Last fall, some institutional investors expressed displeasure with the regents' handling of a refunding because it led to a redemption of certain bonds that investors did not think would be called until 1999 at the earliest.
That controversy, which involved direct bond sales by the regents rather than issues through the public works board, forced the state to postpone the refunding temporarily until it discussed the situation with affected investors. Some of the unhappy investors then received refunding bonds at a premium as part of the state's solution.
As of late last week, it appeared unlikely that the controversy would have much effect, if any, on tomorrow's issue. But one senior portfolio manager at a huge mutual fund stressed that last year's handling of the redemption "certainly is not forgotten here." adding that his fund would not buy any bonds tomorrow unless "they're very cheap" to the market.
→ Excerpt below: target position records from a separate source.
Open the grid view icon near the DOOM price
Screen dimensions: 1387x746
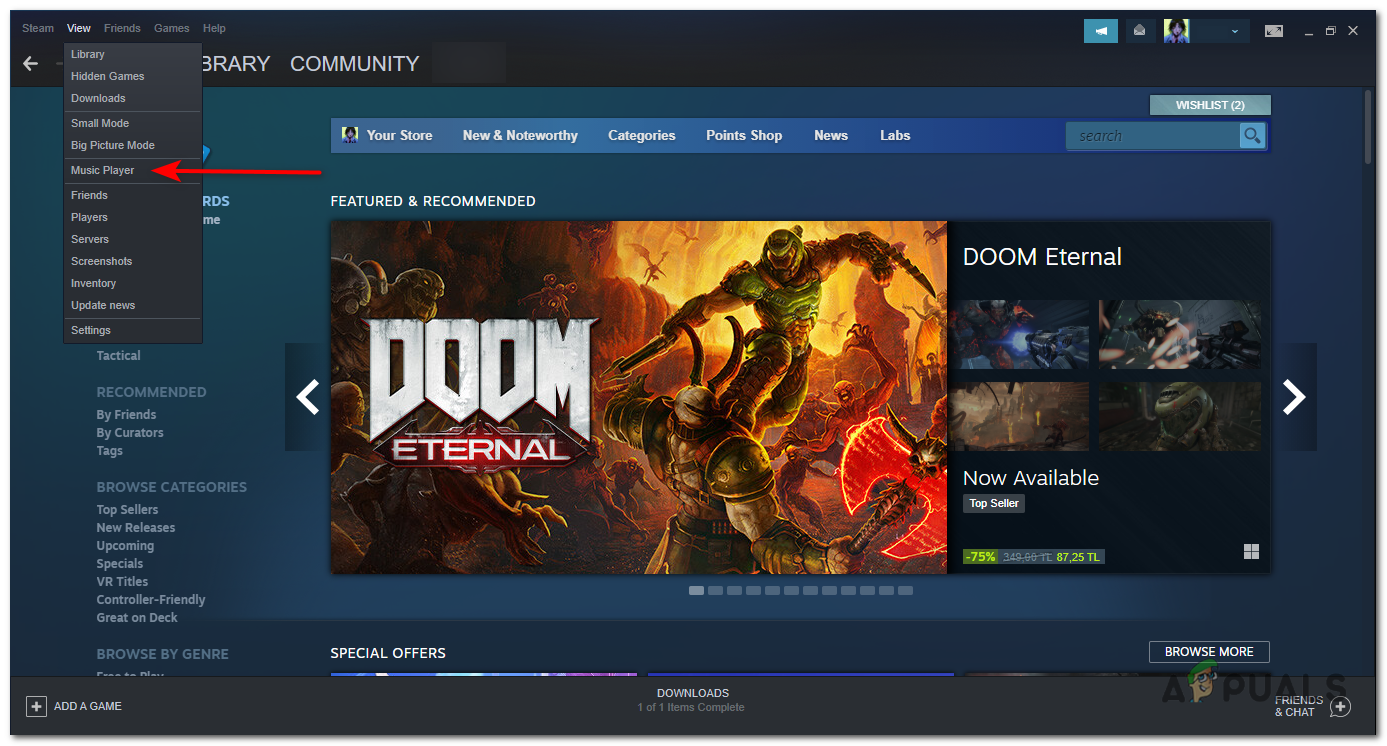1251,551
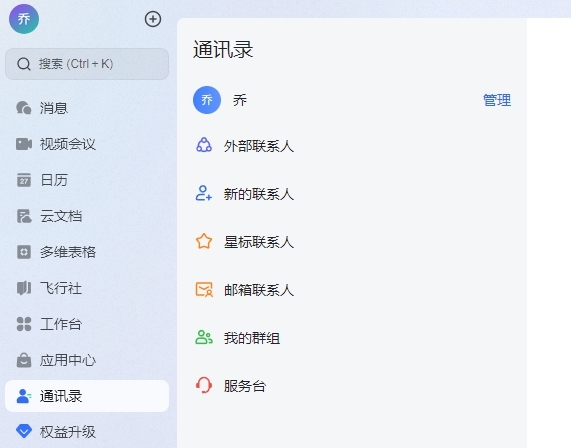This screenshot has height=448, width=571.
Task: Open the 工作台 workplace icon
Action: point(24,324)
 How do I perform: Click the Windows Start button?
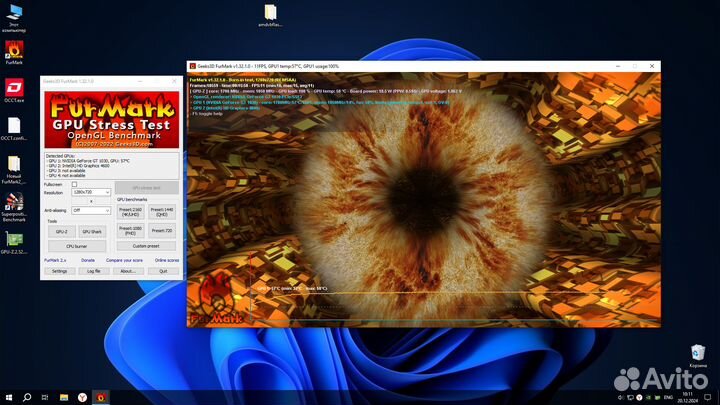coord(8,397)
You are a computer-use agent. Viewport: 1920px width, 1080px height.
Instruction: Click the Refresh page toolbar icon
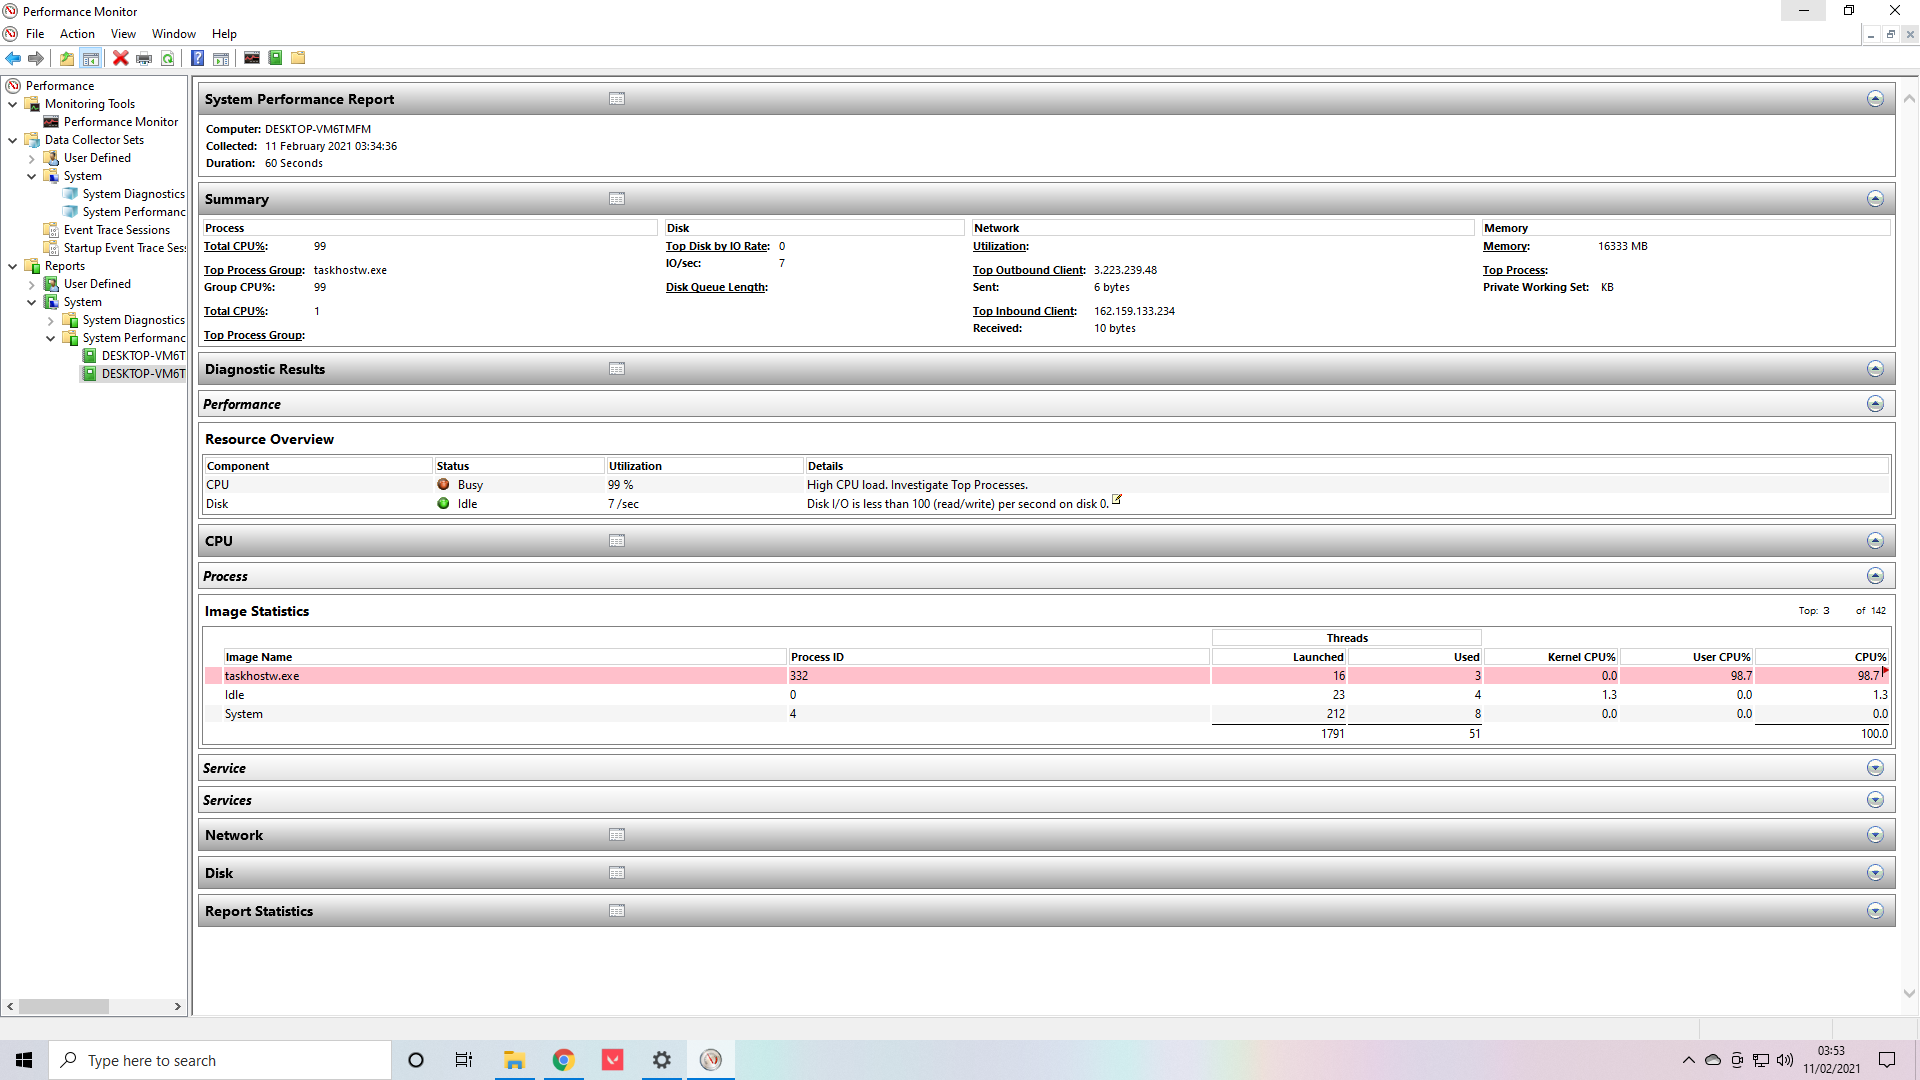(x=168, y=58)
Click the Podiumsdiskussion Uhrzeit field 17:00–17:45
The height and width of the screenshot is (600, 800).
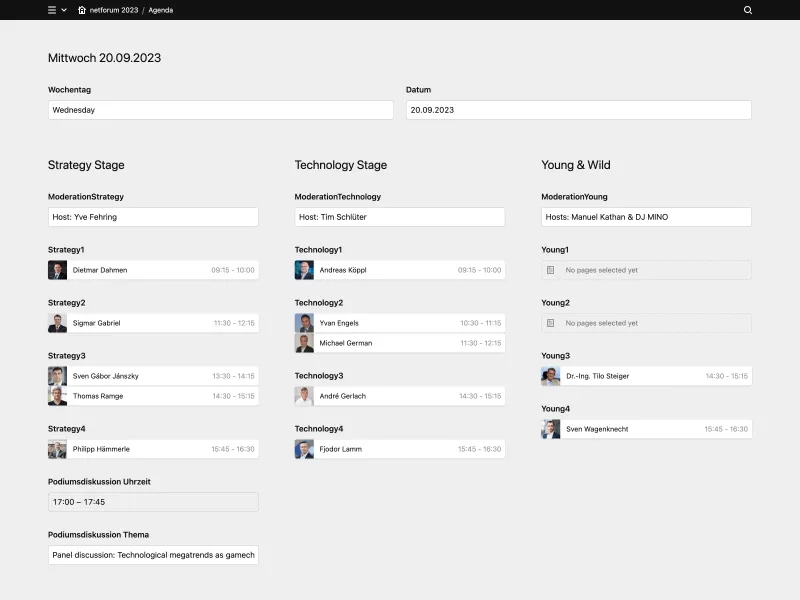tap(152, 501)
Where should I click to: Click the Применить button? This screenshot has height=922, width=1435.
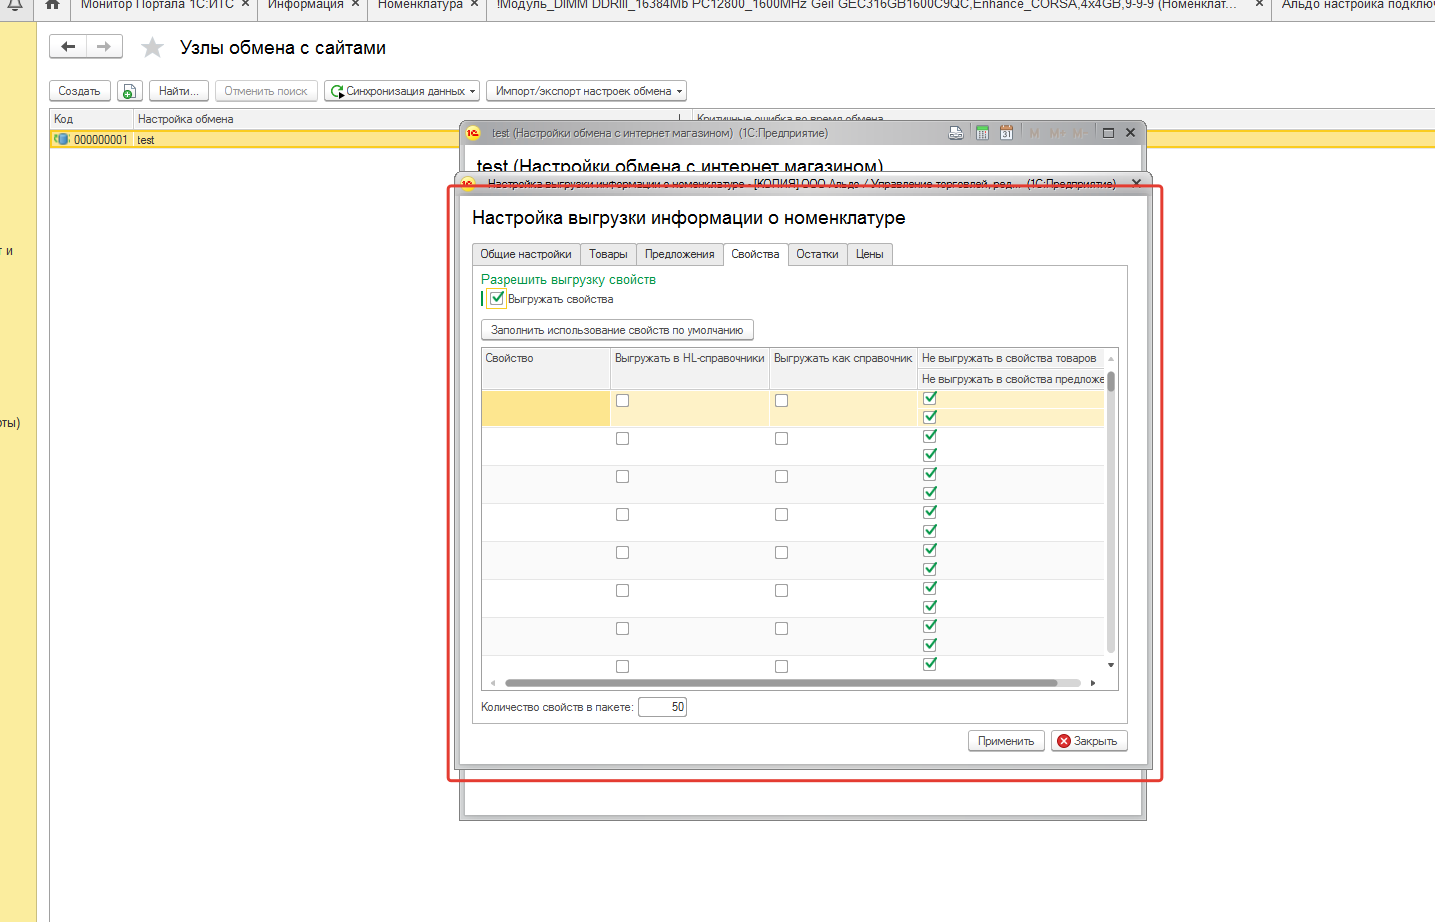pos(1005,741)
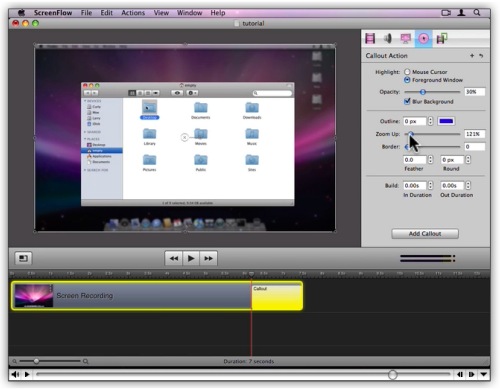Image resolution: width=500 pixels, height=390 pixels.
Task: Select Foreground Window highlight option
Action: tap(407, 80)
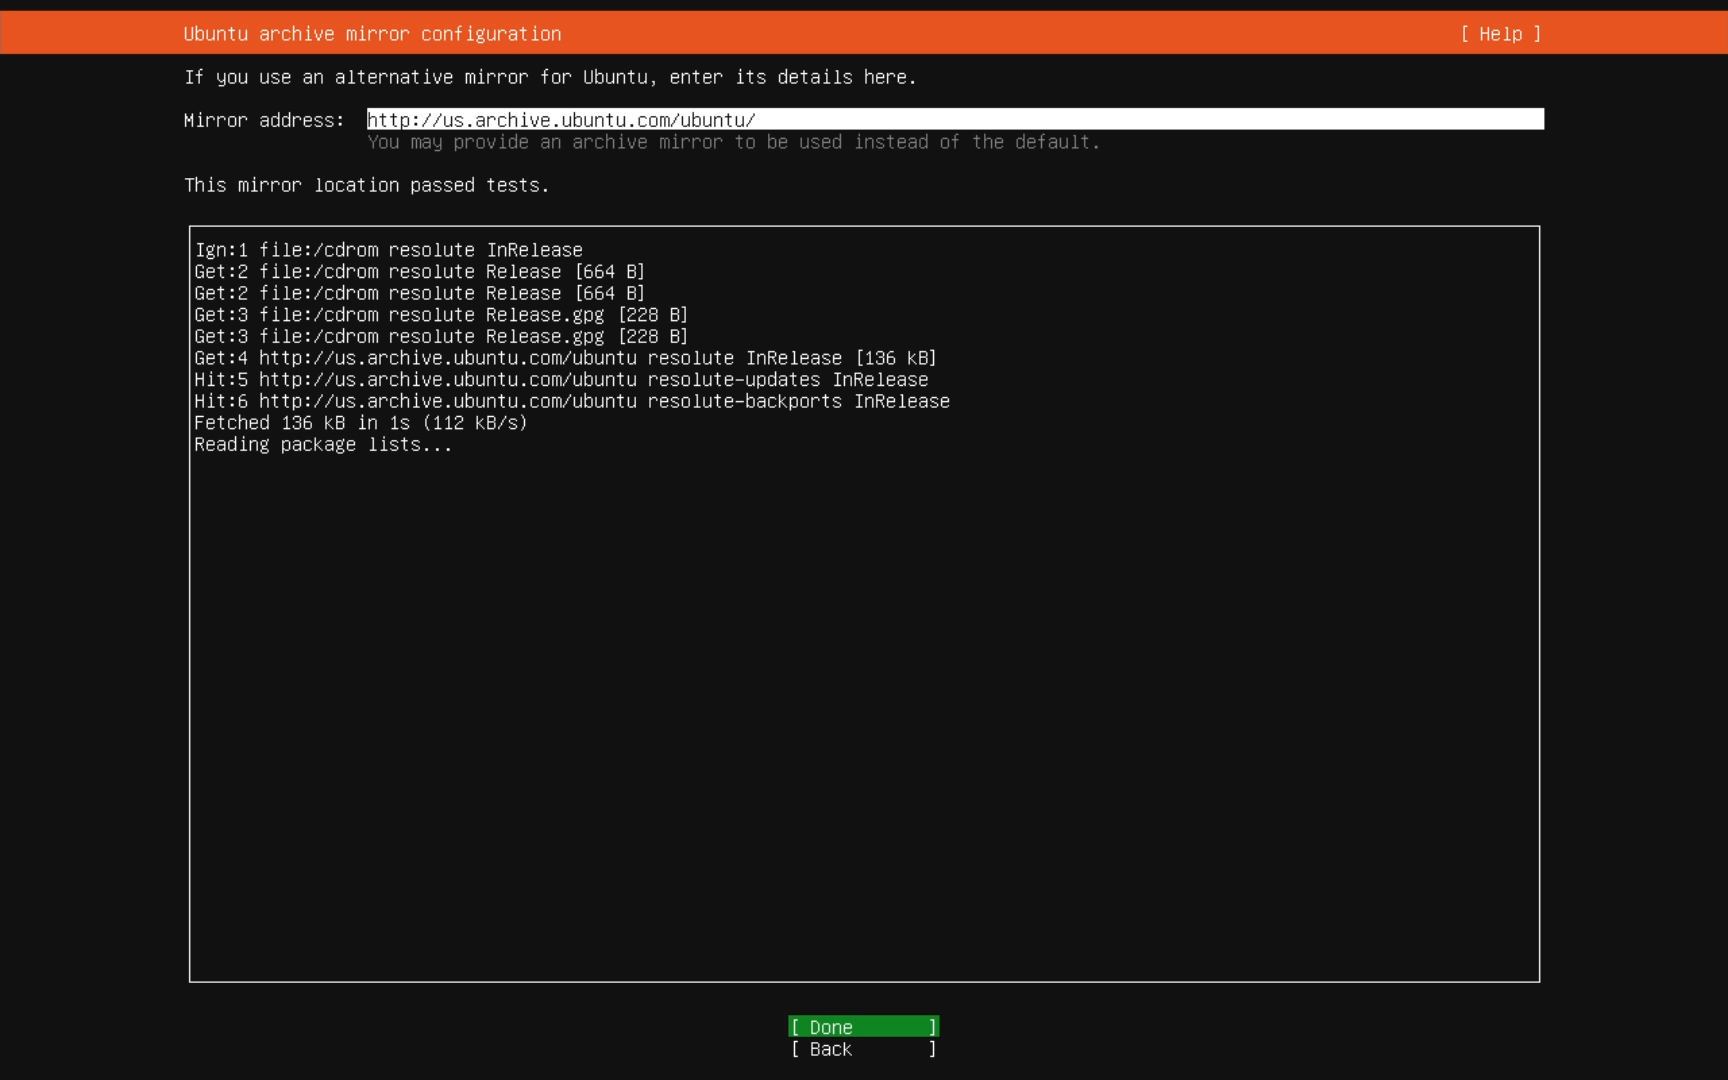Click inside the Mirror address input field

point(950,119)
But another portfolio manager doubted the pricing would be affected by last year's redemption brouhaha as long as the new deal includes standard call provisions.
He added, however, that "investors are much more cautious on [the regents') calls and are going to look at the fine print."
The redemption provisions for tomorrow's sale allow an optional call after 10 years, with redemption prices declining to par after Dec. 1, 2004.
"We haven't gotten any of that feedback" regarding any need for a premium to sell this week's issue, Opdycke said. When underwriters explored pricing levels, the chance for a penalty "did not even come up as a topic in our discussions."